## YOUR OBJECTIVE:
Restate word for word the lines of the records below, starting at the line that contains "Task: Open the Panels menu" and ending at the line that contains "This screenshot has width=560, height=382.", with both of those lines included and nothing else.

--- TASK INPUTS ---

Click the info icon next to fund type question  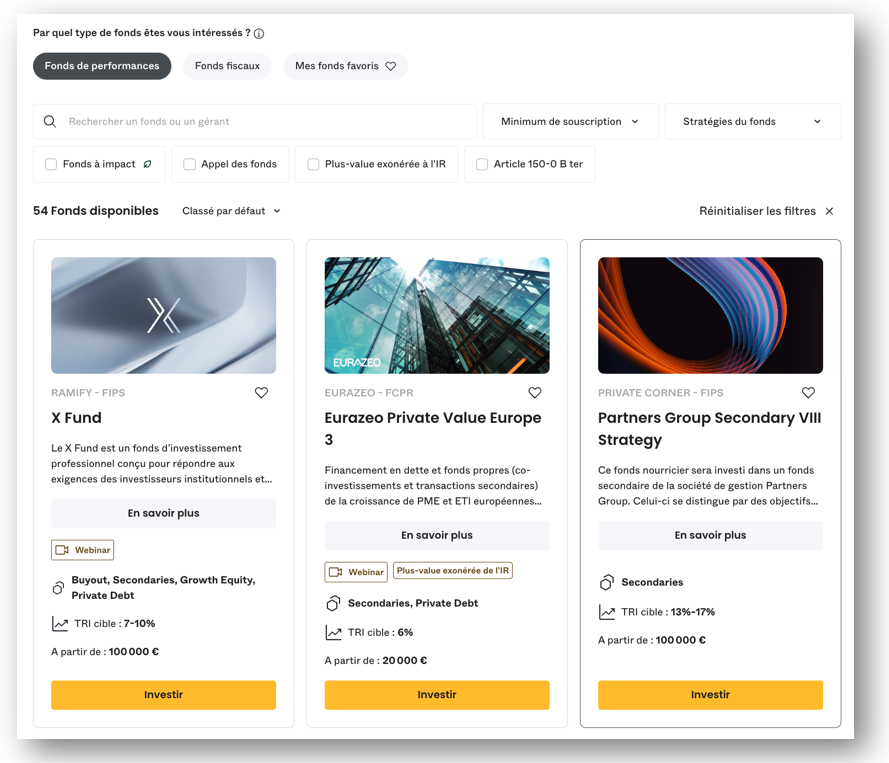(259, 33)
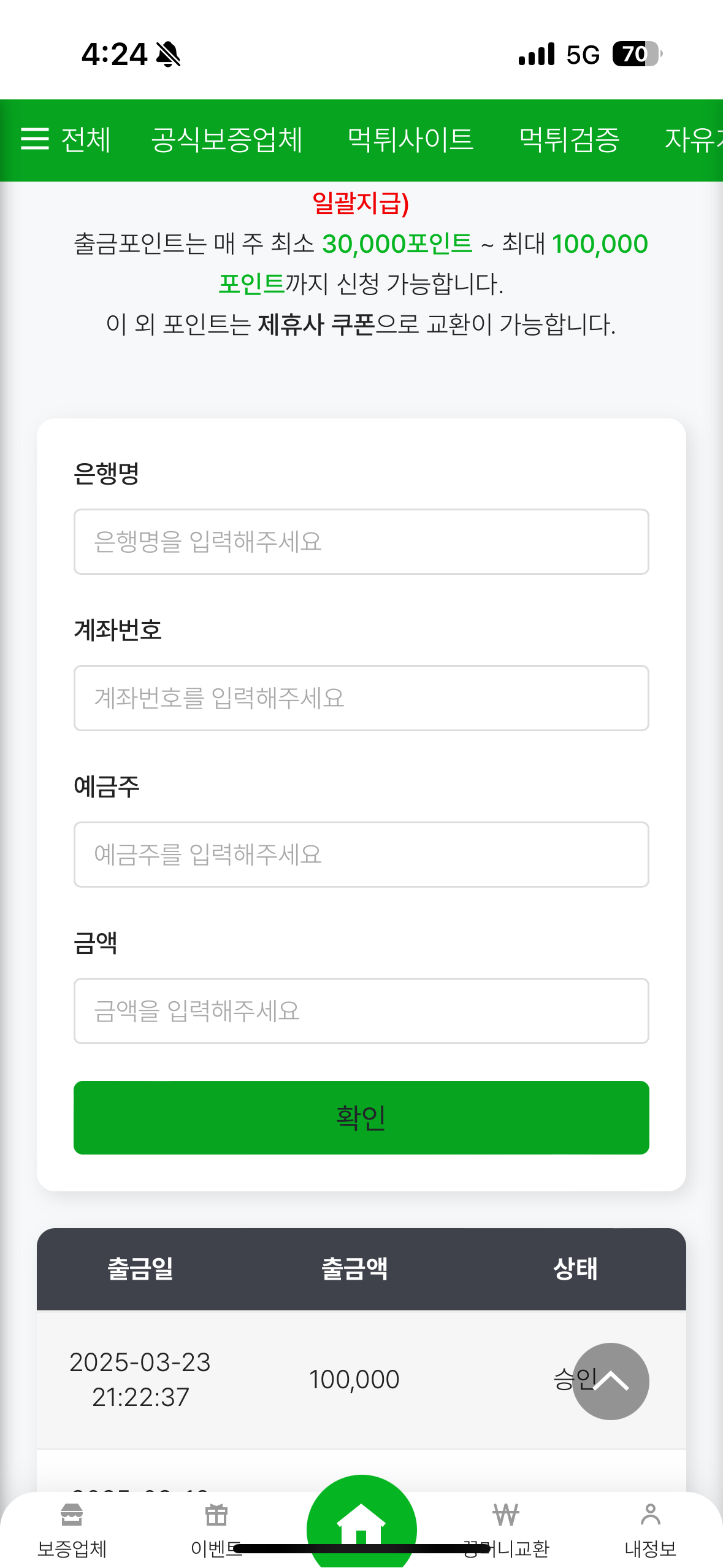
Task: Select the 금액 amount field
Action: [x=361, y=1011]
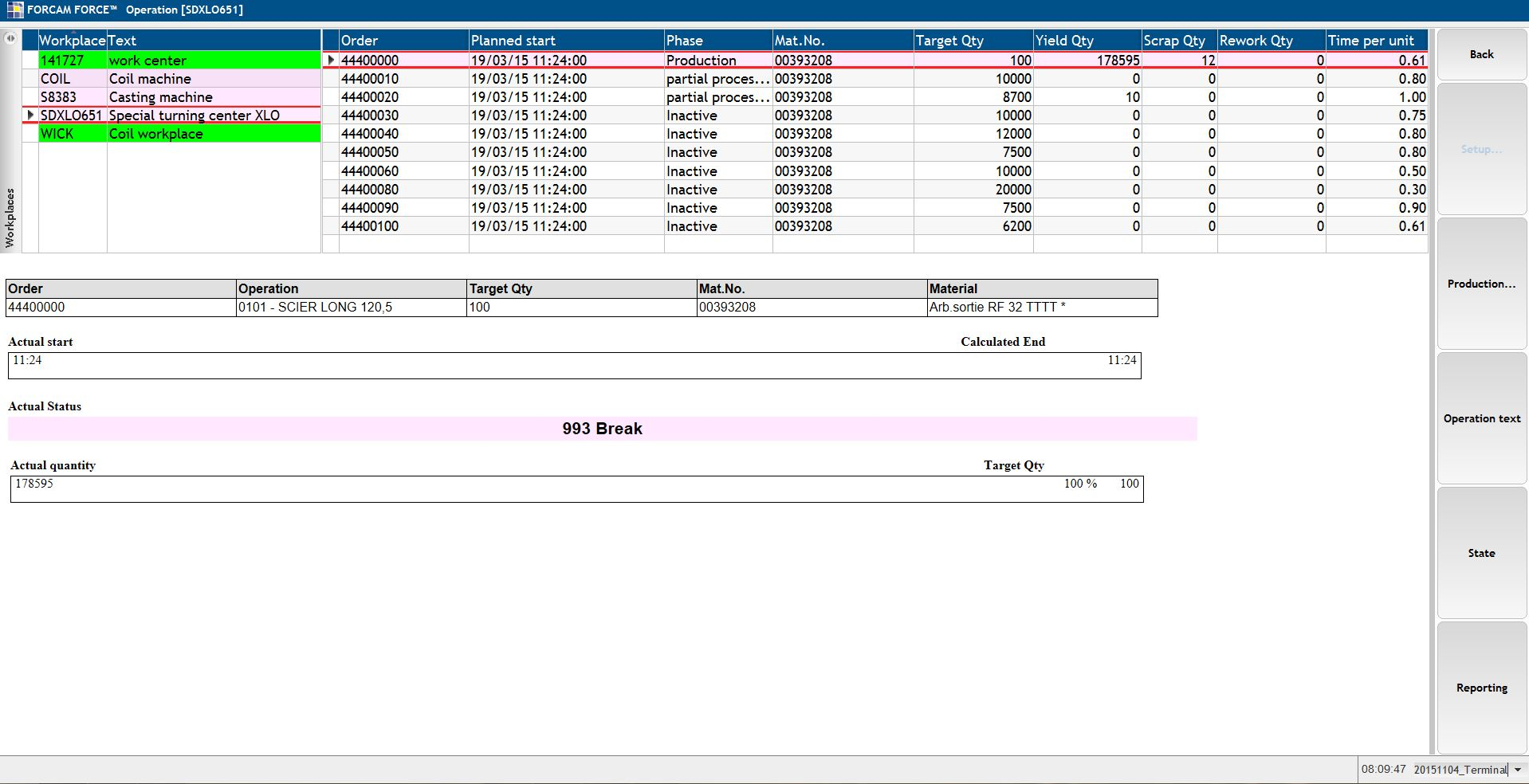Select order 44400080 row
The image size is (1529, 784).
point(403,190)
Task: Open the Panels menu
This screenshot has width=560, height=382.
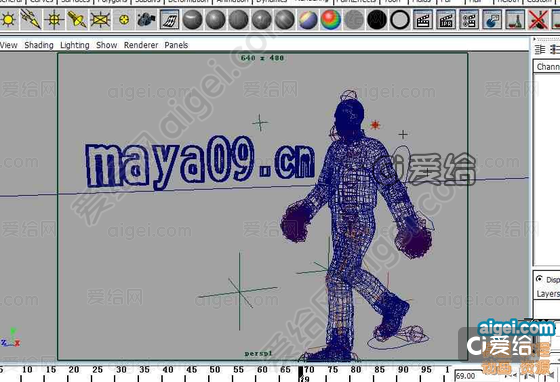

---
--- TASK INPUTS ---

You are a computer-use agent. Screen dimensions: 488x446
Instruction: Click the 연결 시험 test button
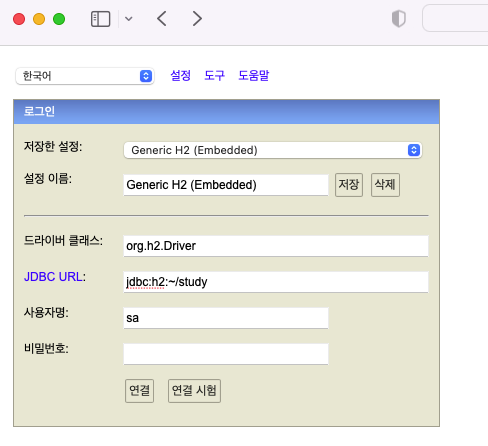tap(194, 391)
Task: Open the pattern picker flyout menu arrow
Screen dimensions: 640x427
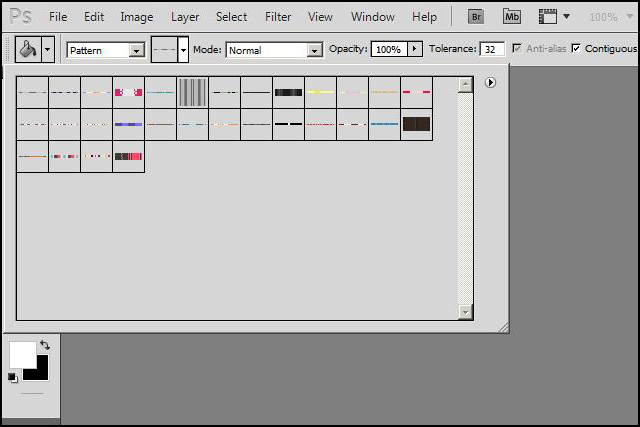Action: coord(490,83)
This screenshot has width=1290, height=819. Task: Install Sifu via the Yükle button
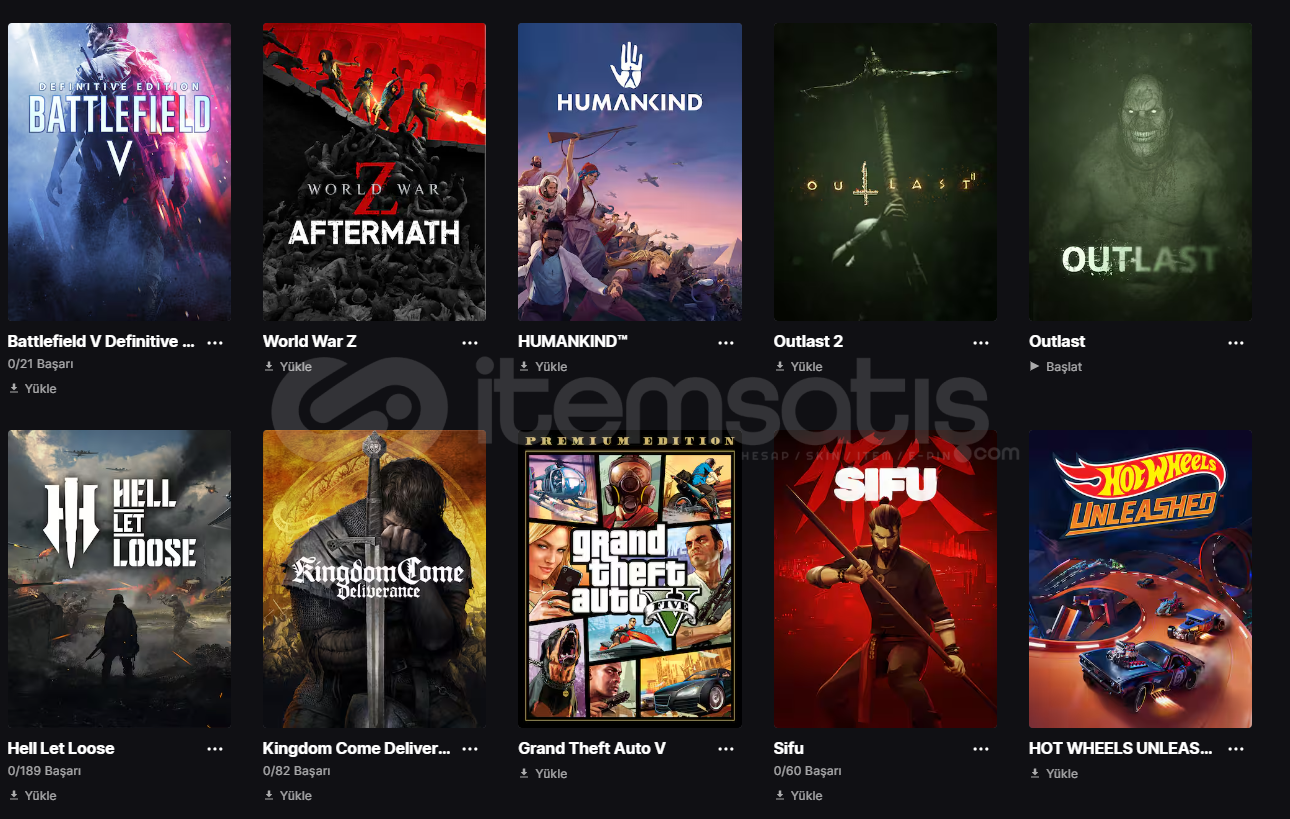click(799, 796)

---
--- TASK INPUTS ---

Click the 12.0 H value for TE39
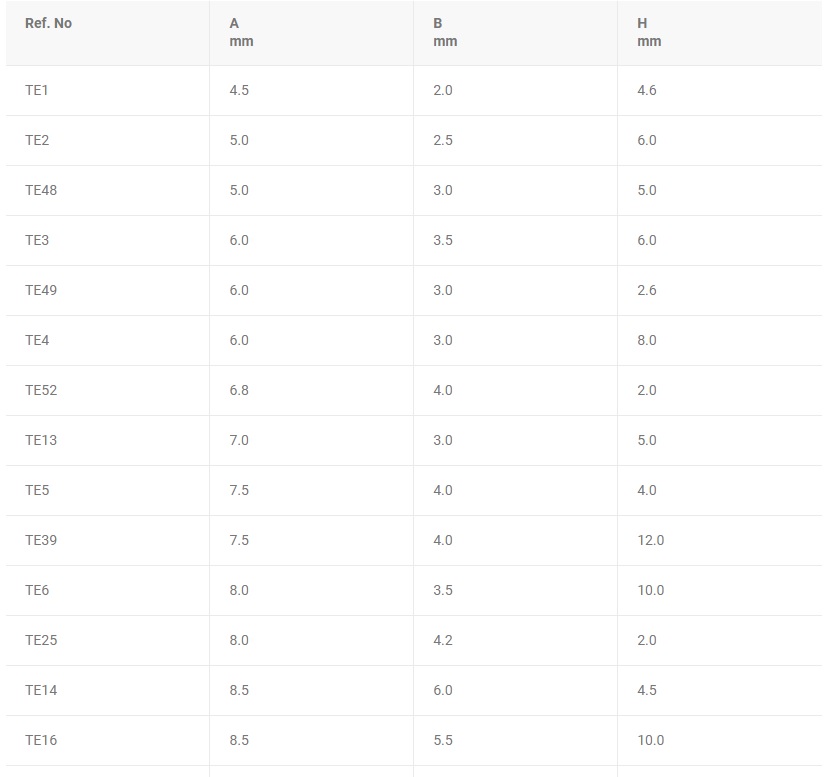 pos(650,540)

---

## COMPLETED TASK:
Task: Open the Panels menu
This screenshot has width=560, height=382.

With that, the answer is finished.